▸ **What the task asks**: Restate each of the lines below word for word and drop every picture.

▸ **Recorded data**:
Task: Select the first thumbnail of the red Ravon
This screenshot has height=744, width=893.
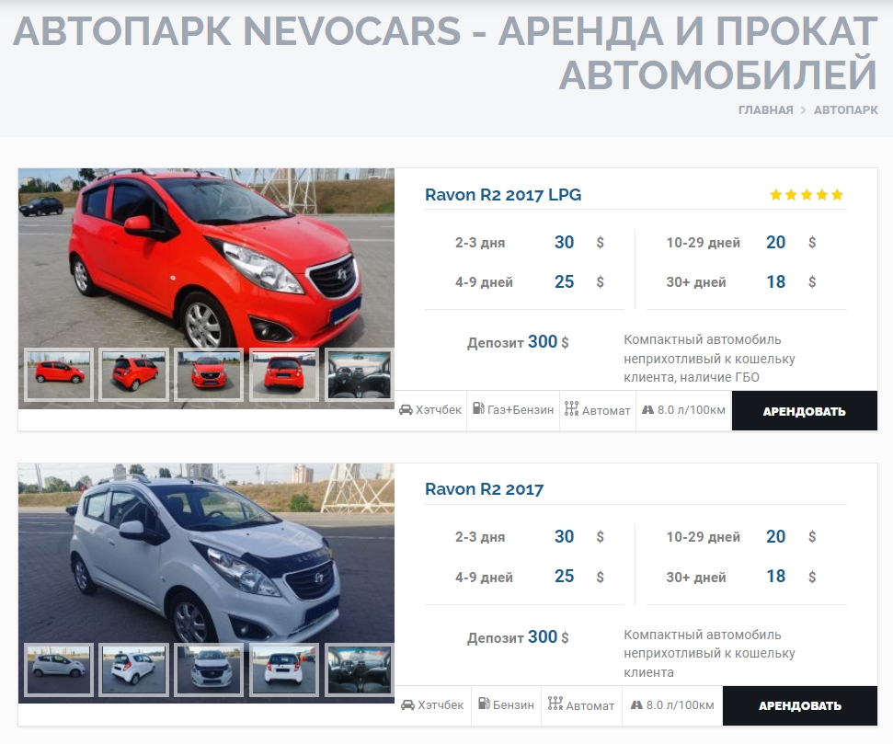Action: [58, 374]
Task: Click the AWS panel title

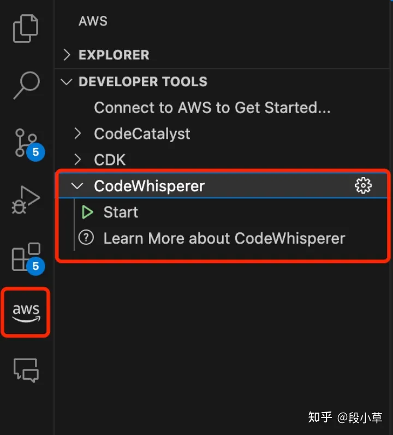Action: (93, 21)
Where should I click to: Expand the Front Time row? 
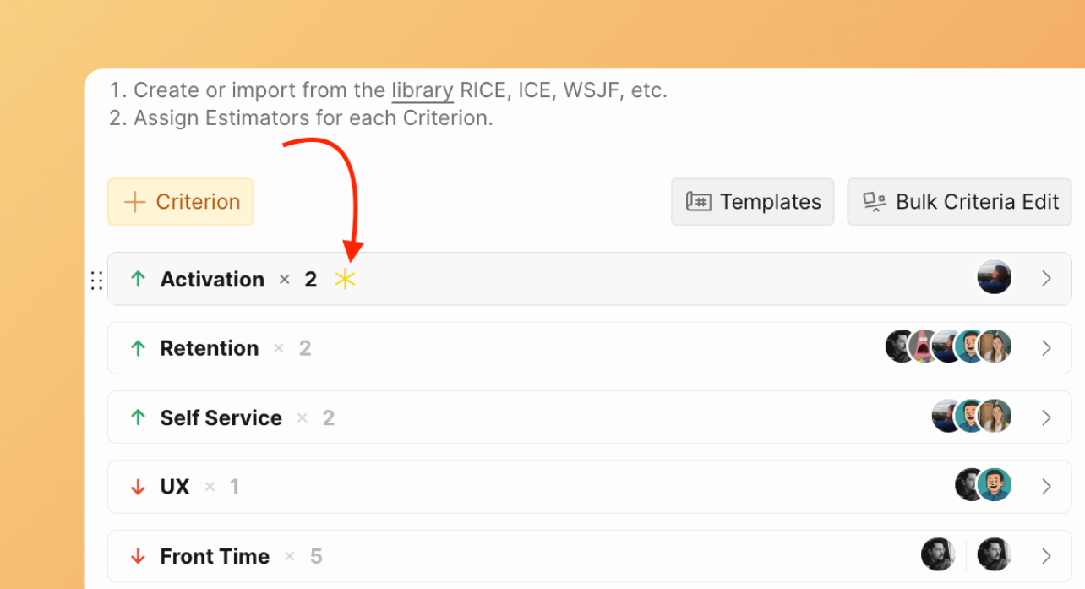pos(1046,555)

▸ **Worked solution**:
Task: Select the first thumbnail of the red Ravon
This screenshot has height=744, width=893.
Action: [58, 374]
Task: Click the AWS panel title

Action: (93, 21)
Where should I click to: Expand the Front Time row? 
pos(1046,555)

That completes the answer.